O PS criticou Pedro Passos Coelho por se ter esquecido de pagar as contribuições da  Segurança Social entre 1999 e 2004, e o PSD contra-atacou! O deputado do PSD, Carlos Abreu Amorim, utilizou a sua página de Facebook, para publicar um recorte do desparecido semanário "Tal e Qual", dizendo que António Costa não pagou a contribuição autárquica entre 1999 e 2002.

Pouco depois, o recorte foi igualmente publicado no perfil do assessor do Gabinete de Passos, Carlos Sá Carneiro, e está a ser objeto de numerosas partilhas no Facebook. Carlos Abreu Amorim, o homem que parece ter tirado este 'coelho' do baú das velhas notícias, publicou também um comentário introdutório ao recorte onde escreveu: "Tudo isto é lamentável! Não é assim que se deve fazer política! Contudo, a velha máxima que ensina: "quem tem telhados de vidro deve ser prudente a atirar pedras" tem aqui plena aplicação.

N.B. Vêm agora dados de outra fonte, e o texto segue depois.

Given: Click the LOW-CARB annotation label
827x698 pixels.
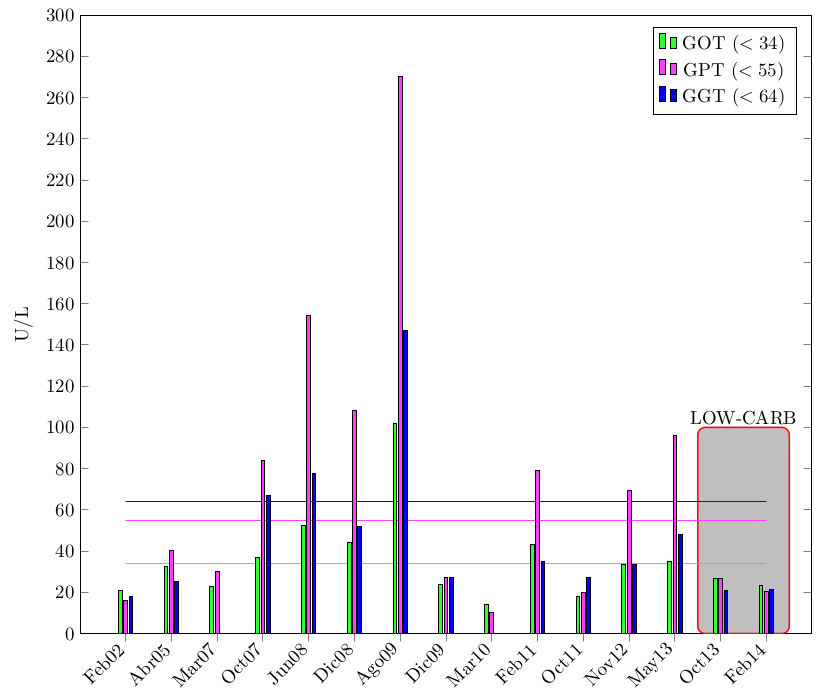Looking at the screenshot, I should [x=742, y=418].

Era inevitável - este escarafunchar na arqueologia pessoal de cada um pode não deixar ninguém incólume".

"Não pode ser assim que se faz política"

O deputado do PSD diz ainda no seu perfil de Facebook que "daqui a pouco andaremos em busca das multas de estacionamento e das faturas sem número de contribuinte. Nada que não tenha já acontecido à esmagadora maioria dos cidadãos (exceto os "anjos sem asas" que pululam nos fóruns das rádios e TV's) mas que uma onda puritanismo hipócrita tenta elevar à esfera do mínimo ético indispensável de todos os quotidianos. Repito: não pode ser assim que se faz política!".

Do lado do Gabinete de Passos, Carlos Sá Carneiro, o assessor do PM que utilizou o seu perfil do Facebook para atacar o líder do PS, diz: "Da esquerda radical quase tudo se espera. Mas de um partido com ambições governativas aguarda-se uma postura menos inflamada. Não foi o que aconteceu com "este PS" e com sua a porta-voz destacada para a intendência, que pretendeu cavalgar uma falha - assumida e explicada - de uma obrigação que, apesar de prescrita, foi voluntariamente regularizada.

Um PS cheio de telhados de vidro que desata a atirar pedras mal espreita uma pequena oportunidade".